Activity →
Check which lines in the records hold "size" and report how many there are, with no other text.

-- Material for this exercise follows --

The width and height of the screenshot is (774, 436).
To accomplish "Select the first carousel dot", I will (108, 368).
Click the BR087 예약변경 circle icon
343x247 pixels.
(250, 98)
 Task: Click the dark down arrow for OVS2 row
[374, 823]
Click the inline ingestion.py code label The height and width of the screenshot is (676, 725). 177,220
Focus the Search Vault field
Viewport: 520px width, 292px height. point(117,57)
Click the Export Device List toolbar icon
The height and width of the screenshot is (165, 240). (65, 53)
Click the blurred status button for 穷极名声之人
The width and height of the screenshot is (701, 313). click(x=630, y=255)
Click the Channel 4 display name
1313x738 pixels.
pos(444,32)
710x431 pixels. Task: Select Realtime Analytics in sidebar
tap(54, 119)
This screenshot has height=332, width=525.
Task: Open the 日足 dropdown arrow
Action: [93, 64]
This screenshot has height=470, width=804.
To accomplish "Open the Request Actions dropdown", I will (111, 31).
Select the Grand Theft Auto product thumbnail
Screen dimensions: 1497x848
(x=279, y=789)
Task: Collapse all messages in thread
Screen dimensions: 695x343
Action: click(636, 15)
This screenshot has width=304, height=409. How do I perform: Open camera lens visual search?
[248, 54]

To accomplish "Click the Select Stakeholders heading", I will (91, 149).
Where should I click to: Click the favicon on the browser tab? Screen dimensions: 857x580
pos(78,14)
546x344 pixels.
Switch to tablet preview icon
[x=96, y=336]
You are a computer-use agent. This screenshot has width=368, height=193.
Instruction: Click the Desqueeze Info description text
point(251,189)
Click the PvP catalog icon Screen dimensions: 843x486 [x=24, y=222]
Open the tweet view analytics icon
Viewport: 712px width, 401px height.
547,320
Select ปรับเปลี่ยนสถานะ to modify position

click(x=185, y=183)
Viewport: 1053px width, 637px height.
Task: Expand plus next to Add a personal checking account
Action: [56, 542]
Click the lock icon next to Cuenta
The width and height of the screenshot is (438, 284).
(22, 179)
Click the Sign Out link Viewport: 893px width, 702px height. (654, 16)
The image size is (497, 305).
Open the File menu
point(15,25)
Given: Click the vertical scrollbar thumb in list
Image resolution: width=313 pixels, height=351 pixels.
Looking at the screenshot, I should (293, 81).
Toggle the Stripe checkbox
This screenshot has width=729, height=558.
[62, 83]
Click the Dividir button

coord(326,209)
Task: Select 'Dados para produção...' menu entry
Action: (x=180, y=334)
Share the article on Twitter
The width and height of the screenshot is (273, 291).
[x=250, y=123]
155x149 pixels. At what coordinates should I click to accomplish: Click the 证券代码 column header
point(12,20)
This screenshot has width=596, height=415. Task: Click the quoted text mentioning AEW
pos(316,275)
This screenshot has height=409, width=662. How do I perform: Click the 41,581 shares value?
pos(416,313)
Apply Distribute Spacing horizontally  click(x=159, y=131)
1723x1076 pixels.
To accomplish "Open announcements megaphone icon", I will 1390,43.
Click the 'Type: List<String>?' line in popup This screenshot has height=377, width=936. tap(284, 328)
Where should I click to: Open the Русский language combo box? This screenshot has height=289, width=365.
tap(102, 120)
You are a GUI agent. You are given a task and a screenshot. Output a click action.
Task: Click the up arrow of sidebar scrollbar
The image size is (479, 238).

-- Material for this exercise concluded --

Output for this exercise →
2